**DATA FOR PROCESSING**
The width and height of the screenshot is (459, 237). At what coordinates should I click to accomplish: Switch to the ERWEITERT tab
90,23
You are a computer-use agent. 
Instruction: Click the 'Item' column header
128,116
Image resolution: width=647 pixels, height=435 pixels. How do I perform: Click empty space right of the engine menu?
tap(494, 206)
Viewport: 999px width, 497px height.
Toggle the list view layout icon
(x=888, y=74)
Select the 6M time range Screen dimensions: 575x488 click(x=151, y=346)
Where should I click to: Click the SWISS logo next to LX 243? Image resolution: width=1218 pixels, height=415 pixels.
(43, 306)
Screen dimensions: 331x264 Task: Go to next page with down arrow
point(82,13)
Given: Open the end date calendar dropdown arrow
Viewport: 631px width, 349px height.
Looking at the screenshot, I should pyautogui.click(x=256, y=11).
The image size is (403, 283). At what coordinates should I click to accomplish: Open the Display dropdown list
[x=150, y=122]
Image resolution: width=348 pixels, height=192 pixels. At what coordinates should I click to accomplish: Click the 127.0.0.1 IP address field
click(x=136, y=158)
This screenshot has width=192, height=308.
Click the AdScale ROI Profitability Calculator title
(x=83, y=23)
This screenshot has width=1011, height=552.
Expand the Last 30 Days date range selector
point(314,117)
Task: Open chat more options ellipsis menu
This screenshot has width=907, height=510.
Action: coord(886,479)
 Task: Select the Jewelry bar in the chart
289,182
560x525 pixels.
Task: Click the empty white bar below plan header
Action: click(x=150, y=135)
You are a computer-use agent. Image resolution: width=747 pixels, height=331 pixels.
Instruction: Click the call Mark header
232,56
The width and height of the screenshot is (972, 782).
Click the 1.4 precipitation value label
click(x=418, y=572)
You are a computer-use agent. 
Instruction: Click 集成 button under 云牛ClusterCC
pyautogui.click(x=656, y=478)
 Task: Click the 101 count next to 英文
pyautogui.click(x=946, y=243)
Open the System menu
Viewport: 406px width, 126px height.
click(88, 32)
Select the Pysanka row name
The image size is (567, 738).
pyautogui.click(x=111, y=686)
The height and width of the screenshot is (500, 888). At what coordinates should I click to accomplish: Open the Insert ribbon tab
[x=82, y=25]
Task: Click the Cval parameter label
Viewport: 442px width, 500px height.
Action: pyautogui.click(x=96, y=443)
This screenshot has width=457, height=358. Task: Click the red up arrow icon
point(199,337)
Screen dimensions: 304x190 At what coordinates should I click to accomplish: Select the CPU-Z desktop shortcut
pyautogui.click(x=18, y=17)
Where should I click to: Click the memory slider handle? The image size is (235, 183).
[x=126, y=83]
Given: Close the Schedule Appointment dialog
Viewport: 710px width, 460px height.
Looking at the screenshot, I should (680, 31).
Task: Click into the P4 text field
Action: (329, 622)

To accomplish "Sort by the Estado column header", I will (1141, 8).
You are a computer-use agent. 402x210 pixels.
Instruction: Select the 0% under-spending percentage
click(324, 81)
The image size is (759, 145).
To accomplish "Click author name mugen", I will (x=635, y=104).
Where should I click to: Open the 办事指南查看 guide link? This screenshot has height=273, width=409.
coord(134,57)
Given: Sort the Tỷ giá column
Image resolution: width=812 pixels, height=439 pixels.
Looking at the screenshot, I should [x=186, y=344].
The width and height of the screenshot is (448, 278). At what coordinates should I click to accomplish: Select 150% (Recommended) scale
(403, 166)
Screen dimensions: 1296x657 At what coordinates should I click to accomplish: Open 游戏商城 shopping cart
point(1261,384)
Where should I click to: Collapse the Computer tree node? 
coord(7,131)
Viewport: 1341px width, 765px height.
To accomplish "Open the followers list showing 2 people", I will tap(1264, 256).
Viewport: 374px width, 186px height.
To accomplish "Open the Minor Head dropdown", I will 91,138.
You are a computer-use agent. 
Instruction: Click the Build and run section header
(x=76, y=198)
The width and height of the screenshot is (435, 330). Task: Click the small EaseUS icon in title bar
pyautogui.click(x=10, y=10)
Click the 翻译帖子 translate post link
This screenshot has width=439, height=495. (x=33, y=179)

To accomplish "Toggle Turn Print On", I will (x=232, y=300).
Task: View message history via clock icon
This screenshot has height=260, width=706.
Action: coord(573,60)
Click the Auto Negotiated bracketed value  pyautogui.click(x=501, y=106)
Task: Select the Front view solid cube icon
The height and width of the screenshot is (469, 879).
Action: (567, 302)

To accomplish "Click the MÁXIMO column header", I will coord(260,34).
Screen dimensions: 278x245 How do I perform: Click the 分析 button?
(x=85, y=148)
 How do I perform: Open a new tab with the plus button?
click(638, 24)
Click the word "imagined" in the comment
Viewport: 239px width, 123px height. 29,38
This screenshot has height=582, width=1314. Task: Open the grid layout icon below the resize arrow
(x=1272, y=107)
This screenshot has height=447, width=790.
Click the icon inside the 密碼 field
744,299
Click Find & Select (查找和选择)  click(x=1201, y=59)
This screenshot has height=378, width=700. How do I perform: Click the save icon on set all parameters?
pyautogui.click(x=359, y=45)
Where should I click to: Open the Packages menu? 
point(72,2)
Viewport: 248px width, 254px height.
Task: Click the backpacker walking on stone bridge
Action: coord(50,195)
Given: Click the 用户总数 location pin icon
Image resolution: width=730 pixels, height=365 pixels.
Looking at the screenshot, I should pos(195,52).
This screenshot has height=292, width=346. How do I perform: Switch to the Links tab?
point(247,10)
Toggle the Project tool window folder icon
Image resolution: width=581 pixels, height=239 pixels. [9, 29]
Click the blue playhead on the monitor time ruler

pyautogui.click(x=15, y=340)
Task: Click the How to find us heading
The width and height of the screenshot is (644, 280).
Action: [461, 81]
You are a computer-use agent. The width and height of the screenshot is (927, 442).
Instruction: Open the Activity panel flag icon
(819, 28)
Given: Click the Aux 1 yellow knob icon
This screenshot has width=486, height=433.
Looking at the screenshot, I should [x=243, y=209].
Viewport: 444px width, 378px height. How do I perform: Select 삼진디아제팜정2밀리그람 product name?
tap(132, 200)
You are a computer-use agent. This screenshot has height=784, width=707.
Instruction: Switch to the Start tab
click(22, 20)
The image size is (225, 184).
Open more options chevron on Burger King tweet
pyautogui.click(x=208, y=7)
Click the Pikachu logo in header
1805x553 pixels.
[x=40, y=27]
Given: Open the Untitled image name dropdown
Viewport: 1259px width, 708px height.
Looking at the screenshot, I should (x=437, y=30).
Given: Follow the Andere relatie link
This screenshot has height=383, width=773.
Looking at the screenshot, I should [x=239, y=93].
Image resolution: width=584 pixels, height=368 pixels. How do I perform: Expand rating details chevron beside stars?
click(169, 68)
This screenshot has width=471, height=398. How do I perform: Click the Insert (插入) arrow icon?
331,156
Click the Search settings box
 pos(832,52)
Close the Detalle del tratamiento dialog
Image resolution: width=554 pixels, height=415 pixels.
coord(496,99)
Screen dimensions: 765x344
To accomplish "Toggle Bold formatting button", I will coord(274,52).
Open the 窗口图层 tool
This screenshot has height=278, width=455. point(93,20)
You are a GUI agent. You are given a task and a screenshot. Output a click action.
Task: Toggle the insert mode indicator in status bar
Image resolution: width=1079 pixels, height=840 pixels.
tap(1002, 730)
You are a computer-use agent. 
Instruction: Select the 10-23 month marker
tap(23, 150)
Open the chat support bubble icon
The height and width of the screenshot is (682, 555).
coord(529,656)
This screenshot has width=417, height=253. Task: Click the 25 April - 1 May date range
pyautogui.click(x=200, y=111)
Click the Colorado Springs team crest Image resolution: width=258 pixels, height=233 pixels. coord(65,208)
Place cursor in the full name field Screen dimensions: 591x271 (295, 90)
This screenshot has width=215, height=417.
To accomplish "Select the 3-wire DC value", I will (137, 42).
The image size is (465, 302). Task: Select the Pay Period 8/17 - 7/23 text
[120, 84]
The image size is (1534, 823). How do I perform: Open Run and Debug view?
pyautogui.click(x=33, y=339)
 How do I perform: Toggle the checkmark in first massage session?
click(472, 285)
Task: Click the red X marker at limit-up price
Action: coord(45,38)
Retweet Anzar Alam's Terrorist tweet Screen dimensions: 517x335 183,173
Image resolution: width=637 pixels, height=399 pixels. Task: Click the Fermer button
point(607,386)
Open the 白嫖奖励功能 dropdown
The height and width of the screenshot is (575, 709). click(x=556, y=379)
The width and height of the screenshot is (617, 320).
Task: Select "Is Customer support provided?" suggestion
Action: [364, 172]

**EXERCISE BRIEF**
Copy out, exactly and alone, the lines of the entries above between the ones holding "This screenshot has width=1011, height=552." and "The width and height of the screenshot is (972, 782).", inclusive.

**RESPONSE BELOW**
This screenshot has width=1011, height=552.
Expand the Last 30 Days date range selector
point(314,117)
Task: Open chat more options ellipsis menu
This screenshot has width=907, height=510.
Action: coord(886,479)
 Task: Select the Jewelry bar in the chart
289,182
560x525 pixels.
Task: Click the empty white bar below plan header
Action: click(x=150, y=135)
You are a computer-use agent. Image resolution: width=747 pixels, height=331 pixels.
Instruction: Click the call Mark header
232,56
The width and height of the screenshot is (972, 782).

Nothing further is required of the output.